Un Paese affascinante, ricco di tradizioni e di spiritualità: è il Myanmar, conosciuto fino a qualche anno fa come Birmania e soprannominato “il paese delle mille pagode” – perchè è probabilmente la zona che vanta il maggior numero di templi buddhisti antichi e moderni – o “la terra dorata”. Dal punto di vista del clima, il periodo migliore per programmare un viaggio in Birmania è nei mesi compresi da novembre a febbraio, quando le precipitazioni sono più rare e il caldo umido tipico della zona è maggiormente tollerabile.

Cosa vedere
La capitale della Birmania, dove si trova anche l’aeroporto internazionale, è Yangon: tra le attrazioni principali della città c’è la cupola dorata della Shwedagon Paya, un maestoso monumento costruito sulla collina per custodire otto capelli del Buddha; molto particolare la statua del Buddha reclinato della Chaukhtatgyi Paya mentre è immancabile una visita al mausoleo dei Martiri per la democrazia e alla casa di Aung San Suu Kyi. Da qui potete anche dirigervi verso la Tailandia e sostare lì qualche giorno, prenotando anche all’ultimo, tra le offerte online che trovi in siti come questo, per ammirare il più possibile le bellezze di un Continente così lontano da noi.

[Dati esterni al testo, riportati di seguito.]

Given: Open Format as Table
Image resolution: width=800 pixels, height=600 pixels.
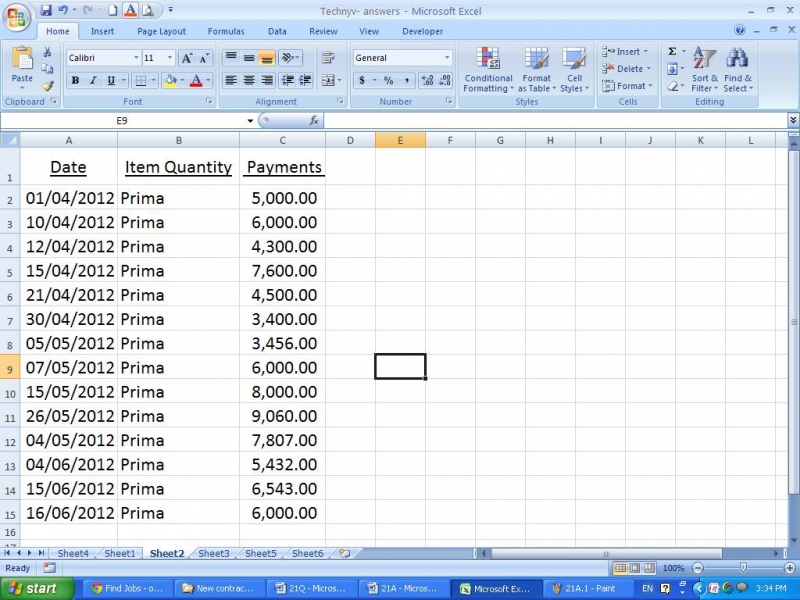Looking at the screenshot, I should coord(536,70).
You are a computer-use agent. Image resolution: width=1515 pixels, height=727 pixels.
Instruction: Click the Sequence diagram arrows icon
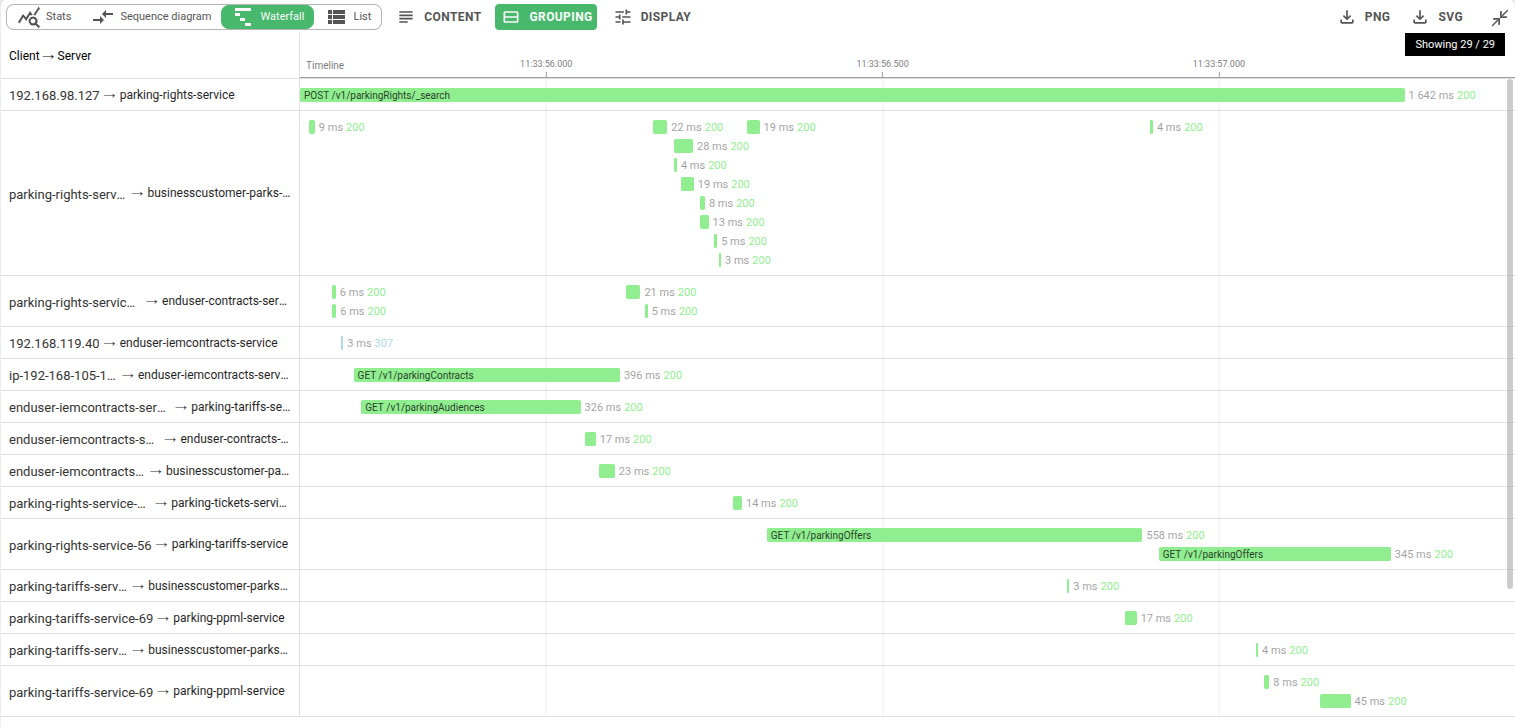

Informazioni utili prima di partire
Prima di partire, bisogna controllare i propri documenti. Per viaggiare in Birmania serve il passaporto in corso di validità con scadenza minimo 6 mesi e il visto dell’ambasciata che normalmente viene concesso per quattro settimane. Nessuna vaccinazione è obbligatoria, ma è consigliato vaccinarsi contro l’epatite A e fare un richiamo dell’anti-tetanica.

La sicurezza in Birmania
Il Myanmar non è di certo il paese asiatico più facile o più tranquillo da visitare, ma è uno dei meno occidentalizzati al mondo ed è popolato da persone cordiali e disponibili con i turisti. La situazione interna del Paese non presenta particolari problemi, tuttavia ci sono alcune zone che è meglio evitare, come la frontiera con la Thailandia, dove spesso si verificano scontri a fuoco con contrabbandieri, gruppi di ribelli e di rifugiati, e la frontiera con il Bangladesh, teatro di scontri violenti a causa di forti tensioni etniche e religiose tra le due popolazioni.